By Gill Pringle and Travis Johnson
Based on a true story, American Made sees Tom Cruise step into the shoes of maverick pilot Barry Seal who, in the ’70s and ’80s, ran what was essentially a covert airline for the CIA out of the small town of Mena, Arkansas. Seal and his team transported drugs, money, guns, and guerilla soldiers into and out of Central America for a decade, in the process becoming embroiled with Pablo Escobar’s Medellin Cartel and the Iran-Contra scandal, which saw the White House investigated for illegal arms sales to Iran in order to found anti-communist rebels in Nicaragua. It’s a fascinating slice of hidden history, and Liman has a personal connection to it…

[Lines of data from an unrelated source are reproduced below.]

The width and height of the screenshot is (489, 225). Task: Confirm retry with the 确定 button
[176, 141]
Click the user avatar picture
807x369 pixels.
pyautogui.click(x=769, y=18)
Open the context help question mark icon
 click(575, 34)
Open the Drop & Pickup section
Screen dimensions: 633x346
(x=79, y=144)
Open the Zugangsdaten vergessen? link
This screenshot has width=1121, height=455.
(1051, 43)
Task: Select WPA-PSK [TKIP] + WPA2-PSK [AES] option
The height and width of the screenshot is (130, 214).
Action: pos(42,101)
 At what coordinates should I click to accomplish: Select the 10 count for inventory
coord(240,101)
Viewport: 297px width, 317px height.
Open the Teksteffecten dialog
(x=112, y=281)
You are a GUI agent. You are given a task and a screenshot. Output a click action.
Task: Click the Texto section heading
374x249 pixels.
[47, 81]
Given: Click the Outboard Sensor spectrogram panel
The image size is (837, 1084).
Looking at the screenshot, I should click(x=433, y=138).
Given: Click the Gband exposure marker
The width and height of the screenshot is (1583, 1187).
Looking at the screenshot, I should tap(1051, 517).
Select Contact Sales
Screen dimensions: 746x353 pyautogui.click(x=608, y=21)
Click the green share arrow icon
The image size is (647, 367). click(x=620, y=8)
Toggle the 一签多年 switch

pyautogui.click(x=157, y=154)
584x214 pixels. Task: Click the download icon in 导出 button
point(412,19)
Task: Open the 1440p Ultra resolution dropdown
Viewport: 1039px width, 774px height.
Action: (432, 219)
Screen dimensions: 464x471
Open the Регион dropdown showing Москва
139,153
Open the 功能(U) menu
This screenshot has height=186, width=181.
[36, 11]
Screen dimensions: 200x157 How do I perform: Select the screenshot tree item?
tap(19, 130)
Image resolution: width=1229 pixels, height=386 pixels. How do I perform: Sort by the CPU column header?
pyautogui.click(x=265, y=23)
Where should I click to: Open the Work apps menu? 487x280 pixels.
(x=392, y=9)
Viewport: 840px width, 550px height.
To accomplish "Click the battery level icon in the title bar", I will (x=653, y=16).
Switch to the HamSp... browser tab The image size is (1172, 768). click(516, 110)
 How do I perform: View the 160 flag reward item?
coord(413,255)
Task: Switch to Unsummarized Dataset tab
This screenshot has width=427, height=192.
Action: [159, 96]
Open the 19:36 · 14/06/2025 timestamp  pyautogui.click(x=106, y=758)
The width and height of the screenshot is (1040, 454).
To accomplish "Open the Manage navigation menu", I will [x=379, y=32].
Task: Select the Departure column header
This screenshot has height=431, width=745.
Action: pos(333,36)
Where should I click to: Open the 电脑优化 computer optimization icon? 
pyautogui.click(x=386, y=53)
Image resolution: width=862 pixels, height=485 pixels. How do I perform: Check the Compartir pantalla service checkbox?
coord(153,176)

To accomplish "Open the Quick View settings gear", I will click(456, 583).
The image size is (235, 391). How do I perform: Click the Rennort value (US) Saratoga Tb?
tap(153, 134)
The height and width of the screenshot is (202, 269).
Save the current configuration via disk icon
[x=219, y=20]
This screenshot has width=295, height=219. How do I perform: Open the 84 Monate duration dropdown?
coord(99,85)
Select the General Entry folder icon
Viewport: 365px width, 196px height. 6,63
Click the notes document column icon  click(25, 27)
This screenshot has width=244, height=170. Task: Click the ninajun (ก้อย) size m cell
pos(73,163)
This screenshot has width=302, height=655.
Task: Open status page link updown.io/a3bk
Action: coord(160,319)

Your father, Arthur L. Liman, was chief counsel for the Senate Iran-Contra hearings in the mid-’80s. Did that connection bring you to American Made and Barry Seal’s story?
No, this film was not about Iran-Contra. I mean maybe in part because that’s my father. And I’m not trying to fill his shoes. It’s almost Shakespearean. I have to chart my own path. So I decidedly am not telling Oliver North’s story. I know there’s a great movie about Oliver North. In fact, when I made Bourne Identity, I based Chris Cooper’s character on Oliver North. And Julia Stiles is based on Fawn Hall.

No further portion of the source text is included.